6. El inmunoconjugado para su uso de acuerdo con cualquier reivindicación anterior, en donde dicho inmunoconjugado comprende nBT062 o un anticuerpo dirigido que comprende una cadena ligera que tiene al menos un 70 % de identidad de secuencia con SEQ ID NO: 2 y una cadena pesada que tiene al menos un 70 % de identidad de secuencia con SEQ ID NO: 1.

7. El inmunoconjugado para su uso de acuerdo con cualquier reivindicación anterior, en donde el maitansinoide es DM4.

8. El inmunoconjugado para su uso de acuerdo con cualquier reivindicación anterior en donde el uso consiste esencialmente en administrar una composición farmacéutica que comprende dicho inmunoconjugado y un vehículo farmacéuticamente aceptable, en donde un principio activo de dicha composición consiste esencialmente en dicho inmunoconjugado.
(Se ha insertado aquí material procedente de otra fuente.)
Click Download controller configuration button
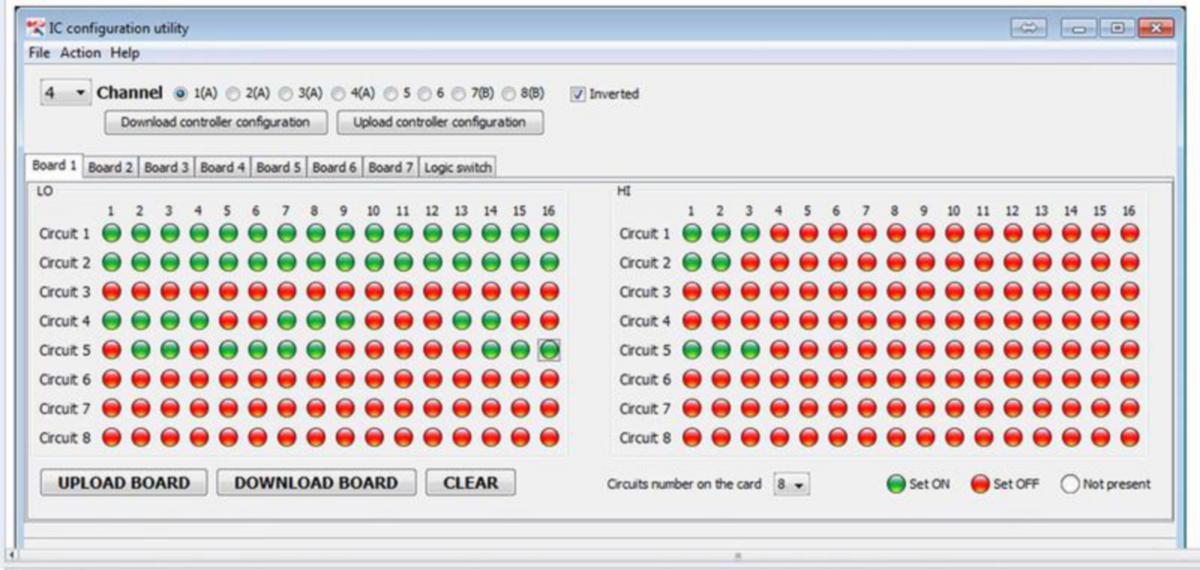 [215, 122]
9. El inmunoconjugado para su uso de acuerdo con cualquier reivindicación anterior, en donde el inmunoconjugado ha de administrarse intravenosamente.
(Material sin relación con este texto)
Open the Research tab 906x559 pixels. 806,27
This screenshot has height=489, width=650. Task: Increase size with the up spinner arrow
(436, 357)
10. El inmunoconjugado para su uso de acuerdo con cualquier reivindicación anterior, en donde la enfermedad se asocia a dolores de huesos y/o complicaciones óseas y en donde la administración de dicho inmunoconjugado reduce dichos dolores de huesos y/o complicaciones óseas, preferentemente a un nivel aceptable.

11. El inmunoconjugado para su uso de acuerdo con cualquier reivindicación anterior, en donde el paciente se identifica como que no responde o responde deficientemente al tratamiento con uno o más agentes citotóxicos incluyendo inmunomoduladores y/o inhibidores del proteasoma.
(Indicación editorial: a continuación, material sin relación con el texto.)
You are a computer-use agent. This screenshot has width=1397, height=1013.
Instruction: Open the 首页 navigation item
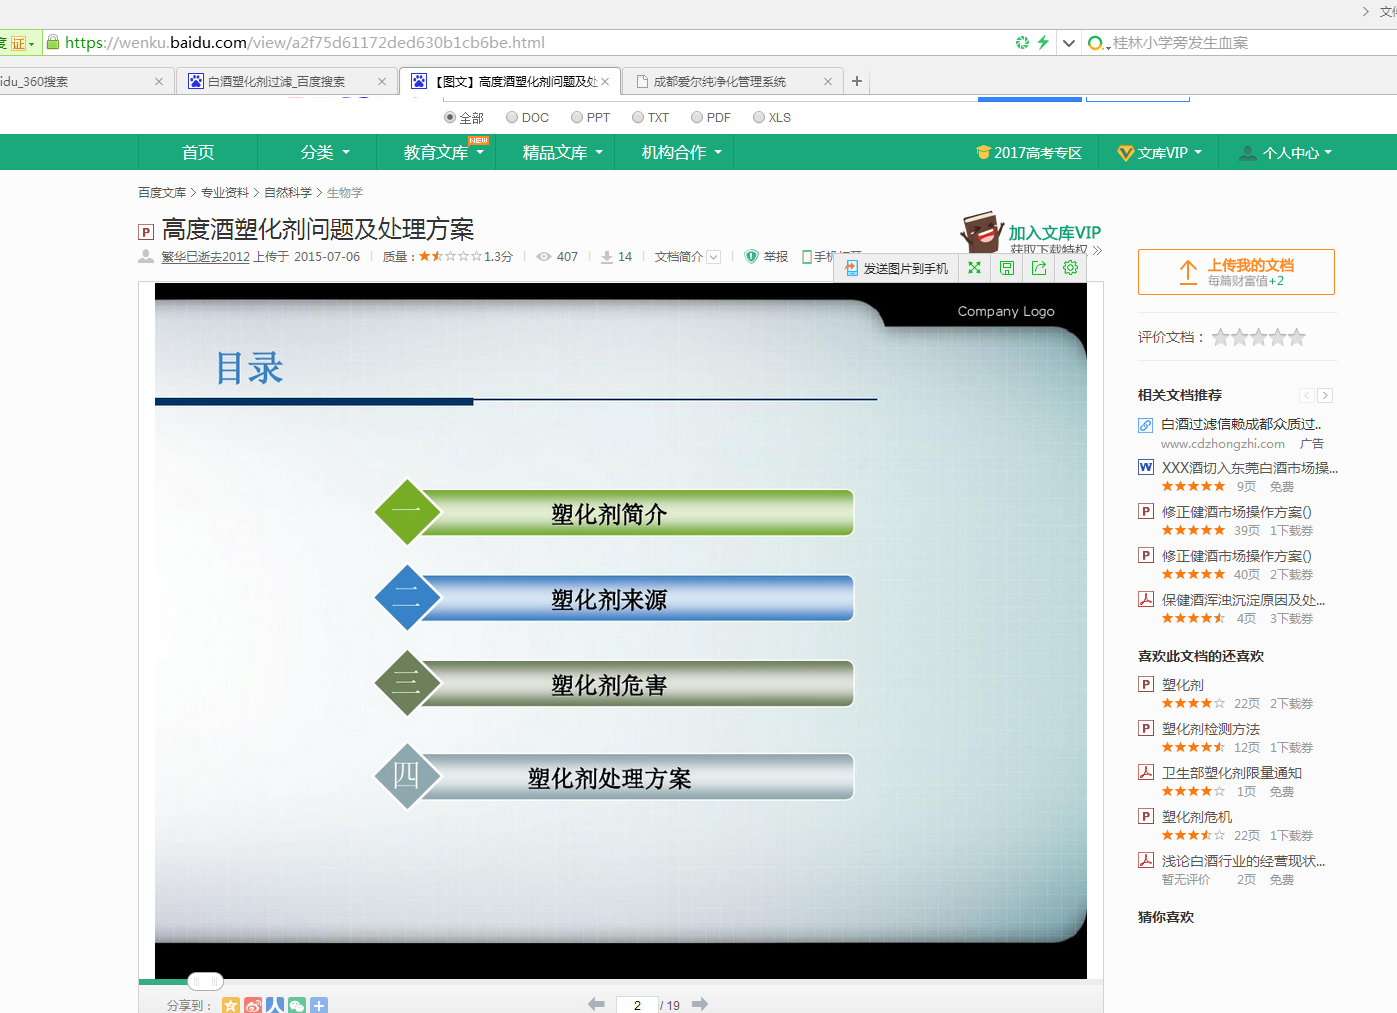coord(198,153)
12. El inmunoconjugado para su uso de acuerdo con cualquier reivindicación anterior, en donde el paciente muestra niveles de sCD138 en su plasma de más de 50 ng/ml.

13. El inmunoconjugado para su uso de acuerdo con cualquier reivindicación anterior, en donde el paciente se está tratando con al menos un agente citotóxico.

14. El inmunoconjugado para su uso de acuerdo con la reivindicación 13, en donde el agente citotóxico es un agente quimioterapéutico, un inhibidor del proteasoma, un inmunomodulador o un agente anti-angiogénico, un agente alquilante de ADN o una mezcla de dos o más de los mismos.

15. El inmunoconjugado para su uso de acuerdo con la reivindicación 13 o la reivindicación 14, en donde el agente citotóxico es bortezomib, pomalidomida, talidomida, lenalidomida, melfalan o una mezcla de dos o más de los mismos.